Monday, February 28, 2011

Vegetarian not Vegan

My Dad teased me for eating eggs even though I'm a vegetarian. He said that the eggs have potential to hatch into chickens so I shouldn't be eating them.

I told him that I'm pro-choice.

Sunday, February 27, 2011

Future Politician

My son is a master of rephrasing things.

"I not yelling, I just talking loud."

"I not picking my nose. I checking for boogers."

"I not kicking you. I just putting my foot on your face."

Saturday, February 26, 2011

Reason I shouldn't be allowed in public #32

My husband let me meet his friends. This is a very rare event, as I frequently embarrass him. I didn't disappoint him today:

(Husband's friends are comparing scars)

Husband's Friend: I have a scar on my taint!
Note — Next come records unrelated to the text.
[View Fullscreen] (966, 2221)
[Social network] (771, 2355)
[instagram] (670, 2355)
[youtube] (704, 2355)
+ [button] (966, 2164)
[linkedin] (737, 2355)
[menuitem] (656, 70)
Does anyone want to see it? It's shaped like a lightening bolt, so I'm like Harry Potter. Zach? Want to see my scar?

Me: Hey, I have a scar there too! Child birth is a bitch!

(Smiles were replaced by looks of horror as people realized that I was telling the truth)

Friday, February 18, 2011

Oh god, what have I done?

Never do a Google Image Search for a medical procedure the night before you are going to get that medical procedure.

Tuesday, February 15, 2011

Old Lady

I picked an argument that I shouldn't have picked. I was at the mall with my two-year-old and he pointed to an old lady.

Son: "What's that man doing?"
Me: "That's not a man, it is a woman"
Son: "Nooo Mom! HAHA! That's a man!"
*Old lady glares at us*
Me: "No, it is a lady. She's sitting down."
Son: "HAHAHA! Noooooo! That's a man!"